In the CIBC case, the class is past and present tellers and other frontline customer service workers such as personal bankers. In Scotiabank, the class is somewhat smaller; it's being brought on behalf of personal bankers and similar classifications. CIBC is in excess of 10,000 persons, Scotiabank is 5000, and CN is approximately 1000, so they're all sizable class actions.
LAS: What's the main challenge in building a class action of this scale?
LS: There are a number. The first is that we're dealing with a class of persons who, by virtue of their dependence on their employers, are intimidated. That in itself presents real challenges. The second is that the stakes are large and the defendants are very well resourced.
What we do is that we pool our resources with a national team of law firms in order to match the defendants' resources and their well funded counsel. We're fortunate to have a very large and committed team across the country who believe in these cases and are ready and able to bring them through to the end. Among the people we have are some of the foremost labor law firms in this country, and as well we have some very well regarded specialists in class action. So we think we've put together a formidable legal team, which is necessary to bring these cases through to a favorable conclusion.

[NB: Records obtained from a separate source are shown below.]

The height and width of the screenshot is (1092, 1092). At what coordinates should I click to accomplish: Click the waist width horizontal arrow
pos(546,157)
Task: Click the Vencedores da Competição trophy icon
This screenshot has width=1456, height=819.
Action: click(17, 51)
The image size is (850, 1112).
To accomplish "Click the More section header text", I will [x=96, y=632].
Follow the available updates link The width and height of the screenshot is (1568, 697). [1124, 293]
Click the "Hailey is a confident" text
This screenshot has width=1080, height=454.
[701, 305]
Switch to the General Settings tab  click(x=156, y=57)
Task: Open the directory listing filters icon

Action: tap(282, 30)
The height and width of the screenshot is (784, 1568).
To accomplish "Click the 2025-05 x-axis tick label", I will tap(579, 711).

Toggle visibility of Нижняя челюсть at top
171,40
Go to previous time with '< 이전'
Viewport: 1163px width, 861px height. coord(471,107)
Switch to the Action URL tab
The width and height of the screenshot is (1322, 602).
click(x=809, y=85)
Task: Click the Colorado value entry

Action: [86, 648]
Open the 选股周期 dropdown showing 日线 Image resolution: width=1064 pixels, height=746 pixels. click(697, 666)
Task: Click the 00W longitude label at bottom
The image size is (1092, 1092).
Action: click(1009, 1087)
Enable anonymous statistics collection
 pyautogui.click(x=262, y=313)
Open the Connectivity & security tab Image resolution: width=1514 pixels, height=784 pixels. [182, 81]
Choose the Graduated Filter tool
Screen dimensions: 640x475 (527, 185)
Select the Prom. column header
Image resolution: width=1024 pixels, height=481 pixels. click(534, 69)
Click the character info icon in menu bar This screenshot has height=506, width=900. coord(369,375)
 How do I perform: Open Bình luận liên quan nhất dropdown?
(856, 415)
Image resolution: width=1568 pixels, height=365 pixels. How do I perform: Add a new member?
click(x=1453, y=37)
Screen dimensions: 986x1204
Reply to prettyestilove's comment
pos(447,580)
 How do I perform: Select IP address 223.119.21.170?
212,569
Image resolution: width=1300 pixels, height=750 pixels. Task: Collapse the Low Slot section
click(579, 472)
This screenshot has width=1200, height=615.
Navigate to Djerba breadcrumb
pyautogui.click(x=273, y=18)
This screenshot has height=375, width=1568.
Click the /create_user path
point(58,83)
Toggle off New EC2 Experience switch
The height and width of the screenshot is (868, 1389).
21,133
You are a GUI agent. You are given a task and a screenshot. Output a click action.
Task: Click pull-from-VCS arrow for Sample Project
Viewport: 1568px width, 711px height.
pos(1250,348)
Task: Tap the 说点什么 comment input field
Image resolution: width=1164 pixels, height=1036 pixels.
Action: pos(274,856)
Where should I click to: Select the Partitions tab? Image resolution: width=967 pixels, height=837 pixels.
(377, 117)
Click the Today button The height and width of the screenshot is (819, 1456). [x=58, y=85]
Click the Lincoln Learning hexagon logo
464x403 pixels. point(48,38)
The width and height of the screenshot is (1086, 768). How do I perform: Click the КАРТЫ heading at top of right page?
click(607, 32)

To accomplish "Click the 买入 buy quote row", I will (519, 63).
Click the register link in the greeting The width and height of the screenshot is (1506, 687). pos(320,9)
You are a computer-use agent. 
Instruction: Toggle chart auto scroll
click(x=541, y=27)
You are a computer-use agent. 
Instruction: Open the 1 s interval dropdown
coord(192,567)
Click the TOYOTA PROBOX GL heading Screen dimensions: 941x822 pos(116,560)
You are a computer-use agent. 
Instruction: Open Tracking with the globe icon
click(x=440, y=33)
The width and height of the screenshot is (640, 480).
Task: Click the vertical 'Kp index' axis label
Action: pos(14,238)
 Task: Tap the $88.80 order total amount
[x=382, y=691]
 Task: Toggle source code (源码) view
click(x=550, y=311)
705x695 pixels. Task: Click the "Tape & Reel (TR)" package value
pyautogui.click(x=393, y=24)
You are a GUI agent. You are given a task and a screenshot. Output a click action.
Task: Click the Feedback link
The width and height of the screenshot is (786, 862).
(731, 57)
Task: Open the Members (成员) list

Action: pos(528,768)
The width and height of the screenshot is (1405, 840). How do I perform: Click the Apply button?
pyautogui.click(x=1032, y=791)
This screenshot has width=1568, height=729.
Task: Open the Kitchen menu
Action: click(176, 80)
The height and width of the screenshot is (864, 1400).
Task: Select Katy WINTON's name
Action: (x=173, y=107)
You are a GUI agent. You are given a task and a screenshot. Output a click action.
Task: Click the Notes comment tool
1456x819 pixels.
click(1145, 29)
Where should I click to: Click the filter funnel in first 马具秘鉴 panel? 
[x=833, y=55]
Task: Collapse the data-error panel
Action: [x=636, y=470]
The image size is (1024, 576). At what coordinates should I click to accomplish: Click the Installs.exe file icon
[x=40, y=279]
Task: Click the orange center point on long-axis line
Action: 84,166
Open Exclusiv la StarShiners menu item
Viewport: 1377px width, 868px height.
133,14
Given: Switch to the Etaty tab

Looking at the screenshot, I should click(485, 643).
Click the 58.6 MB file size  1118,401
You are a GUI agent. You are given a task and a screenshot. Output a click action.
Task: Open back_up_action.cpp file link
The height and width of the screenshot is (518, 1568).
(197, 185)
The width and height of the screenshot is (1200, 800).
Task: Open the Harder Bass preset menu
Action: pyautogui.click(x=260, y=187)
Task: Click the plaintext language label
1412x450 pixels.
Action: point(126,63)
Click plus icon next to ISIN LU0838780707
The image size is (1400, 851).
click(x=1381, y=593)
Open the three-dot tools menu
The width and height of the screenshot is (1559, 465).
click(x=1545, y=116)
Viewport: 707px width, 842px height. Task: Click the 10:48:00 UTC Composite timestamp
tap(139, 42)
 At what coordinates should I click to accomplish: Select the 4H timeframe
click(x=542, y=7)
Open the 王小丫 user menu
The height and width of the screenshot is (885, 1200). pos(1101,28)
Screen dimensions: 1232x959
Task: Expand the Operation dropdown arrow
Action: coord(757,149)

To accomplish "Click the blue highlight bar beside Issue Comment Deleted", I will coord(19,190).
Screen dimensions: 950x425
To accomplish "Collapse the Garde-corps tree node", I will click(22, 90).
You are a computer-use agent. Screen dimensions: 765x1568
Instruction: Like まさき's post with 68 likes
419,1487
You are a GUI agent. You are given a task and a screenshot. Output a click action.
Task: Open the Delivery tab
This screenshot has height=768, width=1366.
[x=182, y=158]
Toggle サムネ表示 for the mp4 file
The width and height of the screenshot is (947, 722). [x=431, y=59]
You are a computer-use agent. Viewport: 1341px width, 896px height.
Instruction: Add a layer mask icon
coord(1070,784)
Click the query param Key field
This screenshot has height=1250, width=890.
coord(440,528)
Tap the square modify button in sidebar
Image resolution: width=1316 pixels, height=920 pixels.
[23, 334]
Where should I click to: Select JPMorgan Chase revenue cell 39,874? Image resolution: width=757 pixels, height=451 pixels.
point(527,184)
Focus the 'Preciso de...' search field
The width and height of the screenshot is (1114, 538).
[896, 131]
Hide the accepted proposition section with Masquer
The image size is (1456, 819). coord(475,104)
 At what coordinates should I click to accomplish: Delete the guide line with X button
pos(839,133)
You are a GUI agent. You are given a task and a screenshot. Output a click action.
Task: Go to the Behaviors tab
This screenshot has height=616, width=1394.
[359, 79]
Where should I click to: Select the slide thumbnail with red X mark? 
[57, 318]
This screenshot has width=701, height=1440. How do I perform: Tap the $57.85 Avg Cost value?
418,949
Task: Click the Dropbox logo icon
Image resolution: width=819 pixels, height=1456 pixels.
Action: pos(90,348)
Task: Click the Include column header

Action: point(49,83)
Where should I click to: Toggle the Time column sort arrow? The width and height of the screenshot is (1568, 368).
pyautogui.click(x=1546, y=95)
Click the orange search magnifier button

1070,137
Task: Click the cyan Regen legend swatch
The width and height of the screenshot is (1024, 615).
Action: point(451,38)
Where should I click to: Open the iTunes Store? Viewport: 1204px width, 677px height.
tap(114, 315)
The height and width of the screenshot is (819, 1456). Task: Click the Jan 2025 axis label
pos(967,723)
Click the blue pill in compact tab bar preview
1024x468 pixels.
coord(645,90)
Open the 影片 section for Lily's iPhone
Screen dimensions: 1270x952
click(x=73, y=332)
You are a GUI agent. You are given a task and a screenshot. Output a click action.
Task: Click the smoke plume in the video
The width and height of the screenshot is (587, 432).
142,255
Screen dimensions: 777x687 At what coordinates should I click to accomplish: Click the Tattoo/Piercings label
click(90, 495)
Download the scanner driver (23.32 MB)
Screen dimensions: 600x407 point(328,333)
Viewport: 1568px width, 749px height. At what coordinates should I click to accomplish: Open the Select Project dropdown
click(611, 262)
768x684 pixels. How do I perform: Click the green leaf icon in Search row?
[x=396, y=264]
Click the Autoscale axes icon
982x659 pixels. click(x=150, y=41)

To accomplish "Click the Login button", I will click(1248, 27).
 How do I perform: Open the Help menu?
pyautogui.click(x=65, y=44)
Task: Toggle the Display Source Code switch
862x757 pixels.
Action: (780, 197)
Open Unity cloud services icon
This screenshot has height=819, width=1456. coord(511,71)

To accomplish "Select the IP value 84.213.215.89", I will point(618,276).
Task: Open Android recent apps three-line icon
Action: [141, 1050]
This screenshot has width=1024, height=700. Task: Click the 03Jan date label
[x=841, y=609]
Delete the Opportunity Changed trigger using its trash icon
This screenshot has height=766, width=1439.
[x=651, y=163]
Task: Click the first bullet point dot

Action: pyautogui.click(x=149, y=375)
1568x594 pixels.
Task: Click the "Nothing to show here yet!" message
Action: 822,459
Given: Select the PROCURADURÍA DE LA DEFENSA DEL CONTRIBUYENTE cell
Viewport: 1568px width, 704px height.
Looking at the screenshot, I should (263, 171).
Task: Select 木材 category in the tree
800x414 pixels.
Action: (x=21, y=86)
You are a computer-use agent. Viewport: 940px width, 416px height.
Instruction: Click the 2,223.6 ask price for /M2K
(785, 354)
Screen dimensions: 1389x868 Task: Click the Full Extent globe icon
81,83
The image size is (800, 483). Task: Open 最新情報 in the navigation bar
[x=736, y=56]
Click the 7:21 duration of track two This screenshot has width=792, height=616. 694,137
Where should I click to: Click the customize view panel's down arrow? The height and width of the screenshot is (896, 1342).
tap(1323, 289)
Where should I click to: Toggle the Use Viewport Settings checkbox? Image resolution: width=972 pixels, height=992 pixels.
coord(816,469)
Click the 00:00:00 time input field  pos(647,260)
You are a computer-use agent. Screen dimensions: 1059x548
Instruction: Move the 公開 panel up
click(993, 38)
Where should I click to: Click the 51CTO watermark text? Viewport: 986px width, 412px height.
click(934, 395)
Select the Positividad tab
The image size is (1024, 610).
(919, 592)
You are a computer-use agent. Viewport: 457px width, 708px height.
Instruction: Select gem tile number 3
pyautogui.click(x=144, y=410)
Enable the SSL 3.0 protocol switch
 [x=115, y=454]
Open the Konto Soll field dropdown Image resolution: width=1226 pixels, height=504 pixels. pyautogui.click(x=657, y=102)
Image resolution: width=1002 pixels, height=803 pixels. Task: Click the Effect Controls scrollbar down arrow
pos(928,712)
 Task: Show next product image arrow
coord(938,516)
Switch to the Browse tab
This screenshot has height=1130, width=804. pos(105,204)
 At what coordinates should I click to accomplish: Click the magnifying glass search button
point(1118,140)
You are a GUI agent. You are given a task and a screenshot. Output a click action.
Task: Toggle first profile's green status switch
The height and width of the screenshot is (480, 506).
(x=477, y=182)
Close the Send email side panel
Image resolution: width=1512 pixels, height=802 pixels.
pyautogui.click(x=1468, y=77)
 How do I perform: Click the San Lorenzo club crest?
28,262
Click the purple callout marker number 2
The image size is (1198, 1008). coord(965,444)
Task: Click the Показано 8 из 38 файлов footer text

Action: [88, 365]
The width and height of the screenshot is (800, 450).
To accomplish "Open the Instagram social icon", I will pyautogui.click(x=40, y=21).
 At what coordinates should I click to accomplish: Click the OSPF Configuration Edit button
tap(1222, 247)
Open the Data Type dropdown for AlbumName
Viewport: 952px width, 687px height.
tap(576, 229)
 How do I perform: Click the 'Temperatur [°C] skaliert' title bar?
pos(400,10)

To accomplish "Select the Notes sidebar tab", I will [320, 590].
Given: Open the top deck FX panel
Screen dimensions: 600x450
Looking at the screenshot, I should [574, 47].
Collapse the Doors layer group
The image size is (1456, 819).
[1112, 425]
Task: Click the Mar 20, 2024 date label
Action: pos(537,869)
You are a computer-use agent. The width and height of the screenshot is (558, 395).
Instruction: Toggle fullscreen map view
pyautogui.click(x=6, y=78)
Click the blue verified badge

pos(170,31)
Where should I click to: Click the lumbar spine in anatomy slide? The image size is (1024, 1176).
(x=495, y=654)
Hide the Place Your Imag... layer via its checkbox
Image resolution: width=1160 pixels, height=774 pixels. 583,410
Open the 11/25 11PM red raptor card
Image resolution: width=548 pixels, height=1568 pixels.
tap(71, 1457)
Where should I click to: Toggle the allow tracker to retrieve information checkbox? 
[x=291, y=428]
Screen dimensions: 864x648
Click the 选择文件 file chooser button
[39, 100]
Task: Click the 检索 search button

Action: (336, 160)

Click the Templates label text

LAS: Have any of your class action representative plaintiffs encountered retaliation from their employers?
LS: Well, in the bank cases there has been no retaliation, and I would say that defendants who are well advised do not take retaliation. With respect to the CN case, there are some issues we're dealing with that will be announced publicly in a little while.
What I can say is that if any plaintiffs or class members are subjected to retaliation or reprisal, we will take whatever steps are necessary to protect them and to ensure that others are not intimidated. I can also say that in the US, when this has happened, the courts have routinely awarded substantial punitive damages.
A well advised employer will not take reprisals against employees who join a class action. If one is foolish enough to do so, we'll take quick and forceful steps to ensure that it doesn't continue.
LAS: You've established a web site for potential class members. How does that work?
LS: In each of these cases, class members who want information on developments in the case or who want to share information with us are invited to register at http://www.unpaidovertime.ca. That gives us a basis of contact with these persons. It's a very effective means of receiving information and communicating with class members; people are comfortable with communicating on line, and it's an efficient way to obtain and share information. I can't imagine what class action work was like before there was widespread availability of Internet access.
LAS: How long do you think these class actions will take to reach resolution?
LS: CIBC is scheduled to be heard for class certification in December 2008. We expect a ruling some months after that; of course, much depends on the certification hearing as to how the case progresses, since there haven't been any large-scale wage and hour cases in Canada before this.
We don't expect a quick resolution, so we'll be prepared to take these cases to trial. We didn't launch these cases expecting quick resolution.
You're involved with the Association in Defence of the Wrongly Convicted (AIDWYC). What does that involve for you?
LS: I'm a member of the Board of Directors and the Executive Committee. AIDWYC is an organization that aims to identify and correct wrongful convictions and to help change the underlying circumstances that lead to them. It originally grew out of the defense committee for Guy Paul Morin, and since then has been involved in wrongful conviction cases such as David Milgaard, Willliam Johnson, and Steven Truscott. AIWDYC has also played a large role in a number of public inquiries that has led to changes in the legal system that we hope will help prevent wrongful convictions in the future.